Les premiers résultats de cette étude nous permettent d'évoquer une évolution importante au niveau de la relation entre les associations de tourisme sportif et les régions. Les premières doivent dorénavant s'adapter entièrement aux régions dans lesquelles elles souhaitent s'implanter. Elles sont dans l'obligation de proposer des projets qui correspondent aux besoins des régions et qui présentent également un intérêt économique certain pour celles-ci. Le partenariat avec les régions vise à la fois à la création d'infrastructures, mais également à l'accueil d'un public issu des classes populaires. Ses jeunes ont alors la chance de bénéficier d'une offre personnalisée visant à leur donner envie de pratiquer ses sports et de sortir d'une pratique de l'entre-soi dans laquelle ils se sentent en confiance (Mauger, 2009). C'est également dans ce but, mais aussi pour enrayer les spirales négatives en termes de chômage des jeunes que les associations collaborent avec les régions dans le but de créer des emplois dans le domaine du sport.
Bibliographie :
Bayeux, P. (2013). Le sport et les collectivités territoriales. Paris : Presses Universitaires de France.
Honta, M. (2002). Les territoires de l'excellence sportive. Pessac : Presses Universitaires de Bordeaux.
Mauger, G. (2009). Les styles de vie des jeunes des classes populaires (1975-2005). In Bantigny, L., Jablonka, I. (dir.). Jeunesse oblige : histoire des jeunes en France XIXe-XXIe siècle. Paris : Presses Universitaires de France.
Miège, C. (1995). Les institutions sportives. Paris : Presses Universitaires de France.
Philippe, M. (2020).
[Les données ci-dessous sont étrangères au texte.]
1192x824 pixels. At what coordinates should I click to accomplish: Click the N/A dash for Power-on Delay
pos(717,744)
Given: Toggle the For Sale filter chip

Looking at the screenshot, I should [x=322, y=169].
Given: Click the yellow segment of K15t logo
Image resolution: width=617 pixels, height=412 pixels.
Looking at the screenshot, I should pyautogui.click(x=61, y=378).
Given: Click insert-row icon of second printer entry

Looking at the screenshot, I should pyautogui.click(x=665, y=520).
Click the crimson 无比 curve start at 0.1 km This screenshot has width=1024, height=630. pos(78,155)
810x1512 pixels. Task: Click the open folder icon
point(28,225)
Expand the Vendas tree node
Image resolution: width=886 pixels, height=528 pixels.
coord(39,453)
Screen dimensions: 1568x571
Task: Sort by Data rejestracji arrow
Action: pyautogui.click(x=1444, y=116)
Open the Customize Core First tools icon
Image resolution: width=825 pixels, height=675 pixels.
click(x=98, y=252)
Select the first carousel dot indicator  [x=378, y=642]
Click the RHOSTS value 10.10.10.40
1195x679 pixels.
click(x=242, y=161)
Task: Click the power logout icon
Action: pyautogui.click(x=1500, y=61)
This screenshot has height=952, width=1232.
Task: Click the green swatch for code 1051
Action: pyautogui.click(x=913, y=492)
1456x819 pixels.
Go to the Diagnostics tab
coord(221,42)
Coopérer pour développer l'accès des sports de plein air à la jeunesse populaire ? Étude des relations entre les pouvoirs publics et les associations de tourisme sportif (1944-1996). [Thèse de doctorat en STAPS non publiée] Université Gustave Eiffel : Champs-sur-Marne.
Simon, G. (1988). Incidence des lois de décentralisation. In Collomb, P. (dir.). Sport et decentralization. Nice : Economica.
Valode, P. (2014). La Ve République : une histoire. Paris : L'Archipel.